Nasrallah, şöyle konuştu:
"Suudi Arabistan, Suriye, Irak ve Lübnan'da çatışmaların devam etmesi için para ödüyor. Bu işi meşru göstermek için de elinde basın ile para ve fetva için de hocaları var. Aracılar üzerinden Yemen'e karşı yürüttüğü savaşların tamamını kaybettiği için direkt müdahale etmeye başladı. Yemen içindeki eller (Suudi Arabistan'ın) hedefi(ni) gerçekleştiremez. Husilerin Suudi Arabistan'a diyalog görüşmelerine gitmesi durumunda bu boyun eğmek ve teslim olmak demektir."
İran ile P5+1 ülkeleri arasında sağlanan son anlaşmaya da değinerek bundan duyduğu memnuniyetini dile getiren Nasrallah, Suudi Arabistan'ın anlaşmayla ilgili tutumunun İsrail'in tutumu ile kesiştiğini ileri sürdü.
Nasrallah, şimdiye kadar İran'ın nükleer programı ile ilgili nihai anlaşma konusunda bir şey söylenmediğini belirterek, "Burada bu anlaşmanın önemini anlamamız için, İsrail'in tutumu ve Suudi Arabistan-İsrail öfkesini görmemiz yeterlidir.
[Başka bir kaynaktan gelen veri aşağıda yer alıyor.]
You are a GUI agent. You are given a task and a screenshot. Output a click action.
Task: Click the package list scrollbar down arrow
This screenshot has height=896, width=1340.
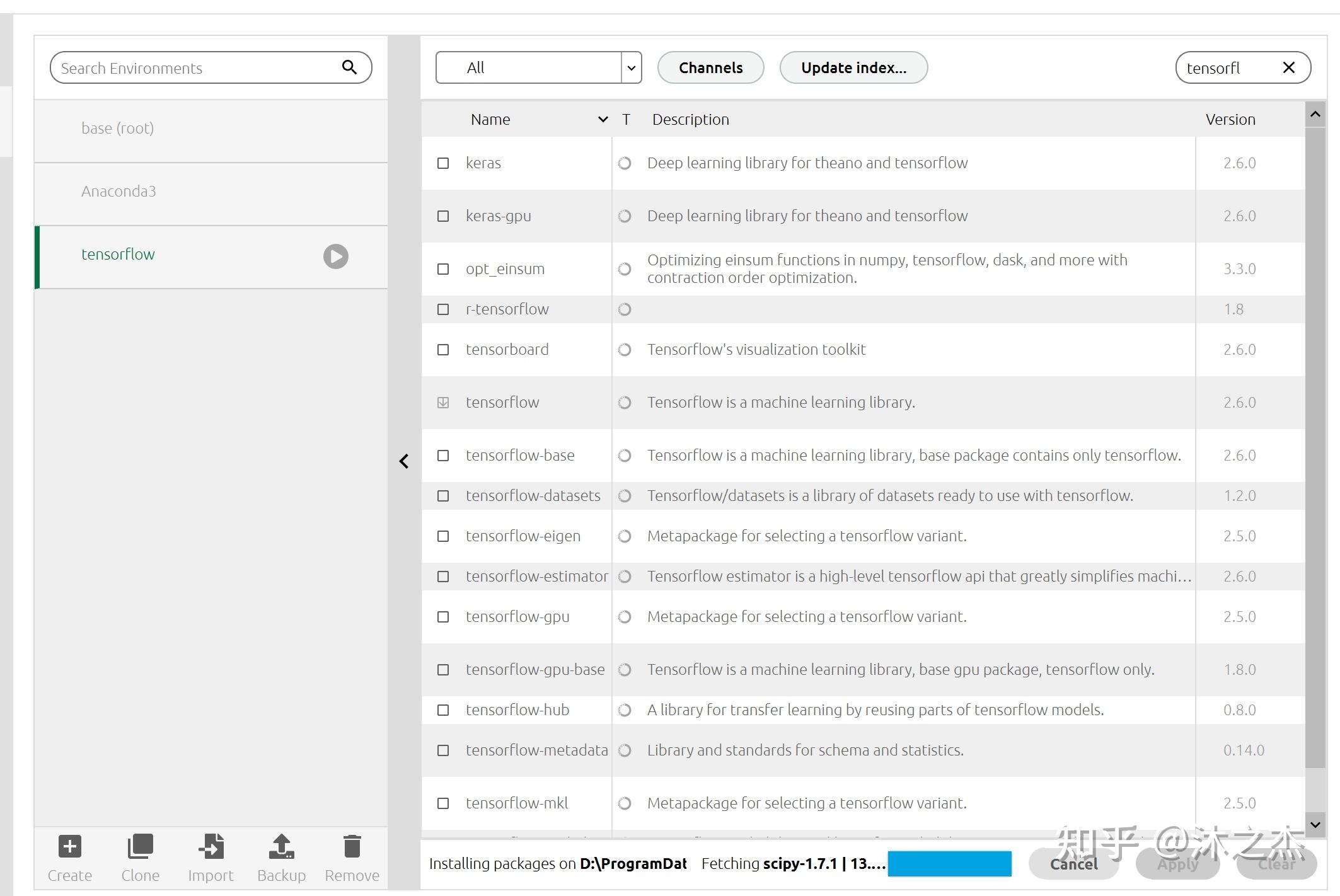(1315, 824)
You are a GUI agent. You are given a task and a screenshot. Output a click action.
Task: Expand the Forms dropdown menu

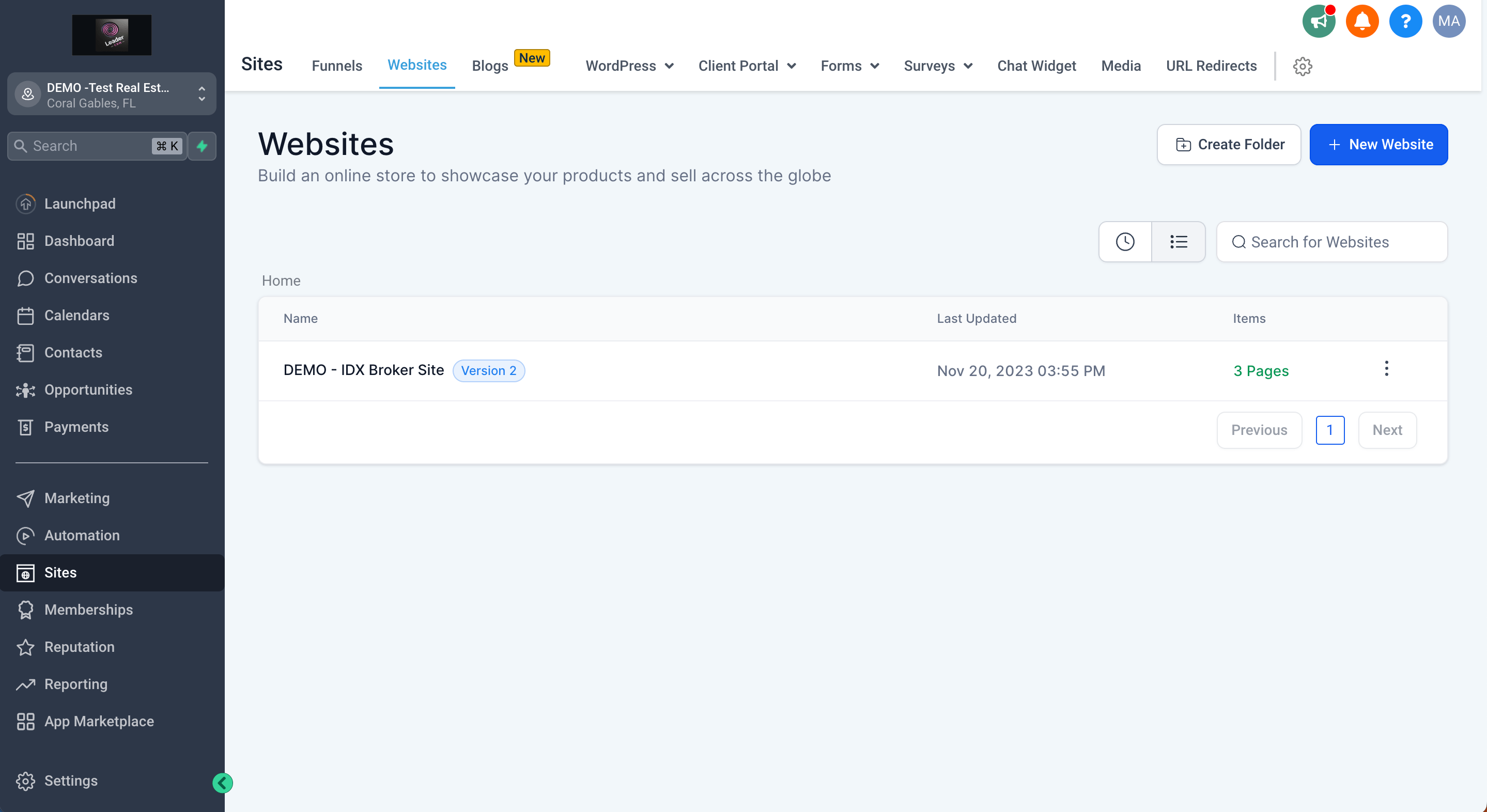pos(850,66)
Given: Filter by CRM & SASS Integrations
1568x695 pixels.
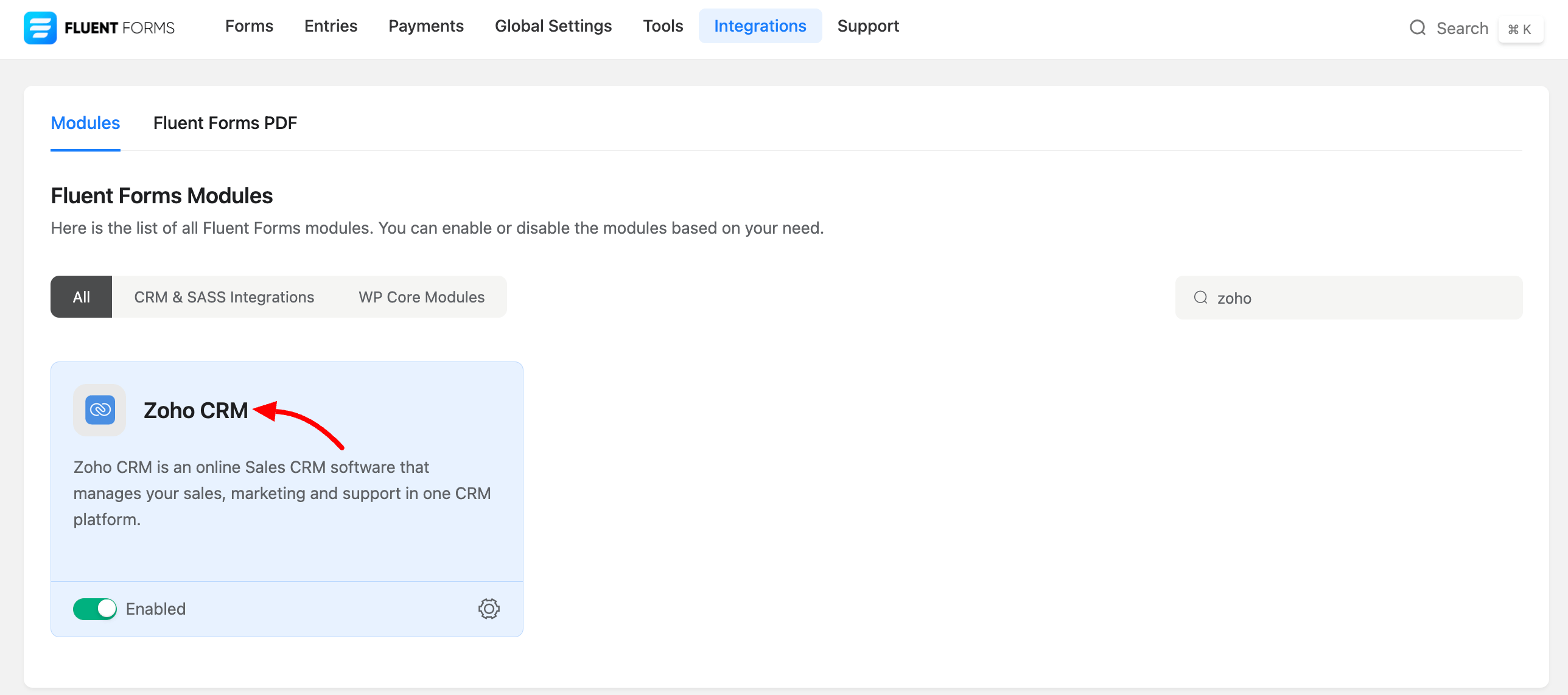Looking at the screenshot, I should 224,297.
Bu çok büyük bir başarıdır ve bu dosya üzerindeki müzakere tecrübesi iyi okunmalı, analiz edilmeli ve bundan tüm halklar için dersler çıkarılmalı" diye konuştu.
"İran'ın nükleer enerji programı üzerinde nihai anlaşmanın sağlanması durumunda bölgesel savaş korkusu uzaklaşacak" diyen Nasrallah, nihai anlaşma konusunda da başarısızlığı bekleyen ve haziran ayına kadar da başarısızlık için çalışacak olanların hedefinin İran'ı zayıf düşürmek ve kuşatma altına almak olduğunu savundu.
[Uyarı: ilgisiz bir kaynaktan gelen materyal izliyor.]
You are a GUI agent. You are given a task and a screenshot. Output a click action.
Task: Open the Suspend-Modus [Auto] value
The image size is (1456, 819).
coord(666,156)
Suriye'deki iç savaşa Hizbullah'ın karışmasına da değinen Nasrallah, Hizbullah'ın Suriye'deki savaşa katılmayı seçmesinin aleni bir şekilde gerçekleştiğini söyledi.
Nasrallah, sözlerine şöyle devam etti:
"Biz savaşa tamamen kendi irademizle sorumluluklarımızı taşımak için girdik. Biz hiçbir kimseyi zor durumda bırakmamak için Lübnan'daki müttefiklerimize habervermedik. Suriye'ye girme sorumluluğunu biz taşıyoruz. Müttefiklerimize, 'Hizbullah bize savaşa girme konusunu sormadı' diyebileceklerini söyledik. Suriye hakkında istenilen savaş çok büyüktü. Suriye'ye girdiğimizde savaşın sert, büyük ve uzun olduğunu biliyorduk."
"SURİYE'DE SİYASİ ÇÖZÜM İSTEMEYEN DEVLETLER VAR"
Hizbullah'ın Suriye'deki kayıplarının beklenen seviyede olduğunu savunan Nasrallah, basının bunu abartılı bir şekilde aktardığını ileri sürdü.
Nasrallah, sözlerini şöyle tamamladı:
"Suriye'de siyasi çözüm istemeyen devletler var. Bunlar, daha fazla ölüm ve yıkım istiyorlar. Biz ise 'akıl ve mantık, yapılması gerekenin yönetimin yanında dik durarak teslim olmamak, geri çekilmemek ve kapıyı her türlü diyaloğa açık bırakmak olduğunu söylüyor' diyoruz. Çünkü alternatif felakettir. Hizbullah ya da İran'ın Suriye'yi işgal ettiğini söylemek akılsızlıktır. Bu Suriye'nin direnişini hafifletmek için söyleniyor."